Le lancette dell’orologio avevano da poco segnato le 22.45 quando Padre Pino fu ucciso a pochi passi dal portone di casa. Aveva appena parcheggiato la sua Fiat Uno in piazzale Anita Garibaldi, una traversa di Viale dei Picciotti. Era stato tutto il giorno in comune, per cercare di ottenere lo stabile di via Hazon, da tempo luogo di spaccio. Un edificio che voleva trasformare in scuola. Vicino all’ingresso ha sentito pronunciare il suo nome. Qualcuno lo aveva chiamato, secondo le ricostruzioni. E lui si era voltato.

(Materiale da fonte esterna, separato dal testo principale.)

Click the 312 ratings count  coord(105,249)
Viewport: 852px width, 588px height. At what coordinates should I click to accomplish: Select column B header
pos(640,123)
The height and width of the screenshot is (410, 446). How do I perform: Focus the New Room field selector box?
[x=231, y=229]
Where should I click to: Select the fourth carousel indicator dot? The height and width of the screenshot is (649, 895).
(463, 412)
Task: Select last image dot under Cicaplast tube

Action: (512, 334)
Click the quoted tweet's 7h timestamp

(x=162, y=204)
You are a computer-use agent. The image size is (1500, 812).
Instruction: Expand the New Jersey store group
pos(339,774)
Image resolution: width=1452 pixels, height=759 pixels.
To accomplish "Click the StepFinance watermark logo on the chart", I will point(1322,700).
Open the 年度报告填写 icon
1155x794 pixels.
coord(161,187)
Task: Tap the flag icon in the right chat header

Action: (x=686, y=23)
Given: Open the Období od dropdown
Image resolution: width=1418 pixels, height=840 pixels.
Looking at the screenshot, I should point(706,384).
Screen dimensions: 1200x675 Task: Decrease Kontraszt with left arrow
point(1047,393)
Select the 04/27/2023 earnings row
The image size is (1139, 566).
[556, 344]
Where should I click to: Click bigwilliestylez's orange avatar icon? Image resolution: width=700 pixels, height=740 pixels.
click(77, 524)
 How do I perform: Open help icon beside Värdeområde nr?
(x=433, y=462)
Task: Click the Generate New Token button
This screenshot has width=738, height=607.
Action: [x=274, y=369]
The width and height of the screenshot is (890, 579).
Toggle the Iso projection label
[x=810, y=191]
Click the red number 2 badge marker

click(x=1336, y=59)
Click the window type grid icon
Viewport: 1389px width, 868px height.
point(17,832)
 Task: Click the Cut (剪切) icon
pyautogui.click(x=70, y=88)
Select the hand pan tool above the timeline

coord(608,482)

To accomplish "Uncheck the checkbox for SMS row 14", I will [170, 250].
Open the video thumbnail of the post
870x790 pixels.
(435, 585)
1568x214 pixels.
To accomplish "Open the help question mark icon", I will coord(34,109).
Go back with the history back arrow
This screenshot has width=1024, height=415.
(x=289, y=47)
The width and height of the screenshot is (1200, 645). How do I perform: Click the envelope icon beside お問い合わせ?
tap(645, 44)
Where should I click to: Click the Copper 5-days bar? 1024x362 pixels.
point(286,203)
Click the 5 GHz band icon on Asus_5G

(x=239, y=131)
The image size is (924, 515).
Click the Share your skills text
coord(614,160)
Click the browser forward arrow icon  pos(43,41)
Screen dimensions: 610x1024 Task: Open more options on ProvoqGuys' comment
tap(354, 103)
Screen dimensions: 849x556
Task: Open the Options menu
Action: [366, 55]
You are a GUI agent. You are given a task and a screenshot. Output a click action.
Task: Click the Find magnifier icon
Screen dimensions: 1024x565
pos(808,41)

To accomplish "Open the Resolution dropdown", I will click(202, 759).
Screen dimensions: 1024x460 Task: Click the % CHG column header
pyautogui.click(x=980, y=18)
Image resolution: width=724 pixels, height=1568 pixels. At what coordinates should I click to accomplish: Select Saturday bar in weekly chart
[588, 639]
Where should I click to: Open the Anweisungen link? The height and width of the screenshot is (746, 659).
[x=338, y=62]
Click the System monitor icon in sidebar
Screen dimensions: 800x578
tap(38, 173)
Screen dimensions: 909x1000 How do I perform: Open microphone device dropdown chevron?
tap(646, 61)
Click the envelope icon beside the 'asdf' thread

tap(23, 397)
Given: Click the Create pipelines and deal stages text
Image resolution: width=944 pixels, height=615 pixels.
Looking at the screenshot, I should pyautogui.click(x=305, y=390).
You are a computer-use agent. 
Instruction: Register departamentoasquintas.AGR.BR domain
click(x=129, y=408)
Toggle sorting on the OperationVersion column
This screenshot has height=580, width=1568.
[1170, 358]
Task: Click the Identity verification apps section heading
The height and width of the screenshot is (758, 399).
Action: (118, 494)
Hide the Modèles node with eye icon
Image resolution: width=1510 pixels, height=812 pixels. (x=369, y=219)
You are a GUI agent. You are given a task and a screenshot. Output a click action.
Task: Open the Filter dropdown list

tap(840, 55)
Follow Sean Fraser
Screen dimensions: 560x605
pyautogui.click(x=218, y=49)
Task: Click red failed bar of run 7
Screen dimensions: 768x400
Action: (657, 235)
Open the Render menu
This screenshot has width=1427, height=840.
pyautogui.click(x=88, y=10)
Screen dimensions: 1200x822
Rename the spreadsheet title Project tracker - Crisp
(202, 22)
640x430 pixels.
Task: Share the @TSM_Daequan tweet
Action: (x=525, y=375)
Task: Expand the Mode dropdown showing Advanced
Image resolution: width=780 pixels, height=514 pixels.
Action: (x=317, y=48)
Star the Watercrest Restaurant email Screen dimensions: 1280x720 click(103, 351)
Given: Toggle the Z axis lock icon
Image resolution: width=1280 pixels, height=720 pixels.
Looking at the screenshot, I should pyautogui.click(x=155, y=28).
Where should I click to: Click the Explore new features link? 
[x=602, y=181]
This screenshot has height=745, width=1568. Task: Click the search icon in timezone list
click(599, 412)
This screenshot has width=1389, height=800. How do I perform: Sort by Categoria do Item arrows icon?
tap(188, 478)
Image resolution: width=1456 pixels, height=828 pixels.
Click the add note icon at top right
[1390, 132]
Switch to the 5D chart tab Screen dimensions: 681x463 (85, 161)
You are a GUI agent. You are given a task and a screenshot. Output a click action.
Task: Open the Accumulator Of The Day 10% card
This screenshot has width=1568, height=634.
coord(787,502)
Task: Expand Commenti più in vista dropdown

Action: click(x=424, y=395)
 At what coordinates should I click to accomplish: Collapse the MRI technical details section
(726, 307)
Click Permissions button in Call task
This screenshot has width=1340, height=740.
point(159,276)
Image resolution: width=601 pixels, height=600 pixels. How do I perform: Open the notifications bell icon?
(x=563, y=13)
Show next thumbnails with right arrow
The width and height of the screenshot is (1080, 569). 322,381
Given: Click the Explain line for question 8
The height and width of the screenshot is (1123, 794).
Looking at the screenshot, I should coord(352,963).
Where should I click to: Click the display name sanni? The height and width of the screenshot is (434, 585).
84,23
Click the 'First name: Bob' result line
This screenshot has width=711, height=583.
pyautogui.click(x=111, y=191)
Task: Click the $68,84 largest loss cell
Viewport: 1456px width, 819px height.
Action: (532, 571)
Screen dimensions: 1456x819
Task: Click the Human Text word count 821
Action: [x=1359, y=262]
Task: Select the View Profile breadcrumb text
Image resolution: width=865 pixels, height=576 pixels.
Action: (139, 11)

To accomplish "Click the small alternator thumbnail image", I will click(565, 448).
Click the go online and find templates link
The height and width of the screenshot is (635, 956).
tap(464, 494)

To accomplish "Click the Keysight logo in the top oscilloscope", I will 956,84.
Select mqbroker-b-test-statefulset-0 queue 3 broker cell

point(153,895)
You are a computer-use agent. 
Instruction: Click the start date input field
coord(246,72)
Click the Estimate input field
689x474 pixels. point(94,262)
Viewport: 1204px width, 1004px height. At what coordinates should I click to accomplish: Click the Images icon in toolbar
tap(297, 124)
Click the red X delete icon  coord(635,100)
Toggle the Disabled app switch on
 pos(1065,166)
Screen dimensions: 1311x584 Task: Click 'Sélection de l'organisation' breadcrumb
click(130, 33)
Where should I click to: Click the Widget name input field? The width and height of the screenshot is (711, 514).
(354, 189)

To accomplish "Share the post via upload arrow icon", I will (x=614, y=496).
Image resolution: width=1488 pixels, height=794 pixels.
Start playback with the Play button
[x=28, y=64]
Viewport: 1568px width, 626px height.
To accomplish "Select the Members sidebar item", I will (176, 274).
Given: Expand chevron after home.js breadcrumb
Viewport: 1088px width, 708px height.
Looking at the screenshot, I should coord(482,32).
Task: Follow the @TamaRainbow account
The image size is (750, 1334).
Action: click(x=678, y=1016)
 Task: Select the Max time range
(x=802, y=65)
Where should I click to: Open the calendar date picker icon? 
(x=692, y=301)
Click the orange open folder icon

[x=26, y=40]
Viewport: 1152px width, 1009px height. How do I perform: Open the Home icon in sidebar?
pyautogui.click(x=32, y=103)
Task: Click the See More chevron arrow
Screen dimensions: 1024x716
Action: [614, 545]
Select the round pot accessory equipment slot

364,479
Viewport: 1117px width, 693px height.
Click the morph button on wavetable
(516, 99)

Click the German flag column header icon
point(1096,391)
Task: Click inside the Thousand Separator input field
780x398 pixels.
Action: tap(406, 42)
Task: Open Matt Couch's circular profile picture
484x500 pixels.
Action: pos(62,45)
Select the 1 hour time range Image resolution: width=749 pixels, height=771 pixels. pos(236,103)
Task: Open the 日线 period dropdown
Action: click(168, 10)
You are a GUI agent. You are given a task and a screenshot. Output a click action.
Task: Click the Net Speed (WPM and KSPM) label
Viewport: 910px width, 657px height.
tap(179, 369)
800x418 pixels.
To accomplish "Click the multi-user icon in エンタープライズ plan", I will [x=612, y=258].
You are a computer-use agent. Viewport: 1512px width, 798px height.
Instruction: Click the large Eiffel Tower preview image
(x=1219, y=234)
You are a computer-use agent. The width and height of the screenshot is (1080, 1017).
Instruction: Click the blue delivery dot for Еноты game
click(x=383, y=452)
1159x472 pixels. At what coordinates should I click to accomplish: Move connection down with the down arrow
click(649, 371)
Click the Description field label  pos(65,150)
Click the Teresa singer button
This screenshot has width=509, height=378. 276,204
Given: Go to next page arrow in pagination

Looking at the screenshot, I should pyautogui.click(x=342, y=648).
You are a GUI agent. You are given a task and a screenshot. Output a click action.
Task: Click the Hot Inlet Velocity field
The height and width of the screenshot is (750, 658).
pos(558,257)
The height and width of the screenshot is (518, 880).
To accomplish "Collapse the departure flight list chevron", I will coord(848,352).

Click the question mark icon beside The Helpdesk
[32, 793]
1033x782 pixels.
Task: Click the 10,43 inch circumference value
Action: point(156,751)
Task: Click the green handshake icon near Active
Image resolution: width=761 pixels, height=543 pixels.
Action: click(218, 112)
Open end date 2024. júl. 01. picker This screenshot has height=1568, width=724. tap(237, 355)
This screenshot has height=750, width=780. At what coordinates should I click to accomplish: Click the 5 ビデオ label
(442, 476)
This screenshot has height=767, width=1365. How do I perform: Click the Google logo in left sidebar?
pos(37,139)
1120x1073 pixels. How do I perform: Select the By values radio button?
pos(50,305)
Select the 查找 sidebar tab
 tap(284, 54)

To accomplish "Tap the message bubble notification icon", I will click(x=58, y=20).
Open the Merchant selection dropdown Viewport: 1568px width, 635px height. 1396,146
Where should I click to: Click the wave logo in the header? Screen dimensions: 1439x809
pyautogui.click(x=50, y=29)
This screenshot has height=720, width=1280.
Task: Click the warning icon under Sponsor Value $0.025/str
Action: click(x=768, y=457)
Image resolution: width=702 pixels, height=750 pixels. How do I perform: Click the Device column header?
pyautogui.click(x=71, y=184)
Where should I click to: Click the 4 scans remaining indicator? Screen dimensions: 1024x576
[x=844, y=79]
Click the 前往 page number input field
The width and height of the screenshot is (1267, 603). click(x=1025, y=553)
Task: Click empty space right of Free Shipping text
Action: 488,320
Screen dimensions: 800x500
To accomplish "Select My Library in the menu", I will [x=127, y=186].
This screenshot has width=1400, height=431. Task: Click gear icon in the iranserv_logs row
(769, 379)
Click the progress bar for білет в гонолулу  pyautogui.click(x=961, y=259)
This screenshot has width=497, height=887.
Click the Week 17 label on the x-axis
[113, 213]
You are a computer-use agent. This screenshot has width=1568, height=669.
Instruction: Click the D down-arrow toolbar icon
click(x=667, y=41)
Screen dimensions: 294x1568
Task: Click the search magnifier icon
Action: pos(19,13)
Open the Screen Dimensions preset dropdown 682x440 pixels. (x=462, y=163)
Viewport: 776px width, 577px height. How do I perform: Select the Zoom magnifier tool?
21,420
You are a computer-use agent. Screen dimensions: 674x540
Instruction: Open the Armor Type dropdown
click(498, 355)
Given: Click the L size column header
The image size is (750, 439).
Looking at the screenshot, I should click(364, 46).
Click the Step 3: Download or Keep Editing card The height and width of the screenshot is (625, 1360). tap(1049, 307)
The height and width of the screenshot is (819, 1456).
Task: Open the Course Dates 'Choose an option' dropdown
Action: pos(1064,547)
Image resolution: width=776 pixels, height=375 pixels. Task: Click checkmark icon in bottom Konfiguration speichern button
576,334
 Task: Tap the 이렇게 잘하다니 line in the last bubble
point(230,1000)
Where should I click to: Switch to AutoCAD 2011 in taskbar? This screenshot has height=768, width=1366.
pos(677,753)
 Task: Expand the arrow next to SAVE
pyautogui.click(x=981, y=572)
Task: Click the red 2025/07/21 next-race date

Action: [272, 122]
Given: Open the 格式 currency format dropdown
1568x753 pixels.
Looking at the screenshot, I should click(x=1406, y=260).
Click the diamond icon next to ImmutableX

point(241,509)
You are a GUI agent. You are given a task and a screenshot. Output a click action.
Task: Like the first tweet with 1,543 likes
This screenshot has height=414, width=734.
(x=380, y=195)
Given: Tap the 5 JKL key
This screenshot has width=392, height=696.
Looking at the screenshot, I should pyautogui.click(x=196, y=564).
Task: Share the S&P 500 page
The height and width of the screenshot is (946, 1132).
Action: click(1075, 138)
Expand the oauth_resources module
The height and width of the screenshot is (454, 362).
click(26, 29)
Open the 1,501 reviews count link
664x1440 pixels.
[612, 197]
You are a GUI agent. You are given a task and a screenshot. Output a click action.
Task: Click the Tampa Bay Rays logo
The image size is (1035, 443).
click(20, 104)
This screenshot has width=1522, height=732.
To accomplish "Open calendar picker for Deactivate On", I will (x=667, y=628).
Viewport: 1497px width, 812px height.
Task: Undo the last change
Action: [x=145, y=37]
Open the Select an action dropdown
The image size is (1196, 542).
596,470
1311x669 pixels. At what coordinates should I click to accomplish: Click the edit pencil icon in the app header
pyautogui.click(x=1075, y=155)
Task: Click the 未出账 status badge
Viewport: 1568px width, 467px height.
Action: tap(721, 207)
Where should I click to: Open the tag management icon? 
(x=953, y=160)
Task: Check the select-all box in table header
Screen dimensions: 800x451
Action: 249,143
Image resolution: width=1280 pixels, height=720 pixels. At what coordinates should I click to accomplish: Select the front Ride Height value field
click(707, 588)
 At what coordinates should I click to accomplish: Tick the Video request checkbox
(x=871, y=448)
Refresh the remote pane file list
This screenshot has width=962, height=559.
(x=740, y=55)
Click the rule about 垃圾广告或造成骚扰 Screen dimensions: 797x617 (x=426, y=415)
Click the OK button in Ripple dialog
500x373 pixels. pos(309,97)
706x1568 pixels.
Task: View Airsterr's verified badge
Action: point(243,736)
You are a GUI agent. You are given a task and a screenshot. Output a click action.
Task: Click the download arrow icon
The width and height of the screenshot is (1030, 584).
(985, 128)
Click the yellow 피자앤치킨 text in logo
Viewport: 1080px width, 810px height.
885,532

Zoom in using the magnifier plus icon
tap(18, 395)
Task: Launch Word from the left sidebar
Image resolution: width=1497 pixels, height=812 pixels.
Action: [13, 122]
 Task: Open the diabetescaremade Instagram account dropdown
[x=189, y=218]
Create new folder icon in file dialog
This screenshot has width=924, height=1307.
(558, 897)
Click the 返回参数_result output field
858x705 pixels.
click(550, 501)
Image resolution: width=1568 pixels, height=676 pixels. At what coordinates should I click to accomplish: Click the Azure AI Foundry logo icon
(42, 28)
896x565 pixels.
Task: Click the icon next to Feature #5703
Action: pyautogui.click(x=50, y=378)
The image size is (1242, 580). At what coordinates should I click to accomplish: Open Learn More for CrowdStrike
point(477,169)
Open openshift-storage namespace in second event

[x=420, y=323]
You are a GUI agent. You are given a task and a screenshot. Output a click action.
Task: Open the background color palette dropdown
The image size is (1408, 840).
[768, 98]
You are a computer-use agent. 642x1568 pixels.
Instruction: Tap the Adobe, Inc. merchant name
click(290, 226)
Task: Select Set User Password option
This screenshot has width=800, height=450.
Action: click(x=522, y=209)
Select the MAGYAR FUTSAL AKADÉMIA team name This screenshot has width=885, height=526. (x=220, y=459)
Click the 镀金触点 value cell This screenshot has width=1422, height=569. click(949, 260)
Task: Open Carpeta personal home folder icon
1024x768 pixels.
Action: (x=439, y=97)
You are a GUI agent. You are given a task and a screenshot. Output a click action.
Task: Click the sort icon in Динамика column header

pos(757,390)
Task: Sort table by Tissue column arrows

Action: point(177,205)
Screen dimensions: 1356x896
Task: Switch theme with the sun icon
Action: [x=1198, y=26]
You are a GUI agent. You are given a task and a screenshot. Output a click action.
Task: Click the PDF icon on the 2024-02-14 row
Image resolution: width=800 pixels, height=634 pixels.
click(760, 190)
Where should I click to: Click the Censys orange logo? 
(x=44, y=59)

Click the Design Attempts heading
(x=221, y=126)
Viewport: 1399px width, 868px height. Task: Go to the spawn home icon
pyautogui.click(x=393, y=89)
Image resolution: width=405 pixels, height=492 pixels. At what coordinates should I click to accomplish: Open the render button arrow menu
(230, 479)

Gaspare Spatuzza, soprannominato ‘u Tignusu’ (il calvo), uno dei più sanguinari boss di Cosa nostra, lo afferra per un braccio. “Padre, questa è una rapina” dice. Il sacerdote ha avuto solo il tempo di rispondere “me lo aspettavo“. Poi sorrise al suo assassino. Salvatore Grigoli, secondo la giustizia, spara vigliaccamente alle spalle. Uno o più colpi di pistola colpiscono il padre alla nuca. Una esecuzione che doveva sembrare una tragedia, una rapina finita male, non come un delitto di mafia.
Il primo a correre sulla scena del delitto fu un vicino di casa. Trovò il sacerdote con le braccia in croce, raccolte sul petto come in un’ultima preghiera silenziosa. La scomparsa del parroco di Brancaccio invece fece “rumore”. Ai funerali per le strade di Palermo parteciparono migliaia di persone.
Quando le indagini condussero a lui, Grigoli confessò 46 omicidi, compreso l’agguato a 3P come era chiamato dagli amici. Gaspare Spatuzza uomo-chiave nelle indagini sulle stragi del 1992 di via D’Amelio, in cui persero la vita il giudice Paolo Borsellino e cinque agenti di scorta, fu suo complice. I mandanti furono i capimafia Filippo e Giuseppe Graviano, condannati all’ergastolo.
Il 25 maggio 2013, davanti ad una folla di centomila fedeli, don Pino Puglisi, il primo martire della chiesa ucciso dalla mafia, fu proclamato beato.
Sulla sua tomba, nel cimitero di Sant’Orsola a Palermo, furono scolpite le parole del vangelo di Giovanni: «Nessuno ha un amore più grande di questo: dare la vita per i propri amici».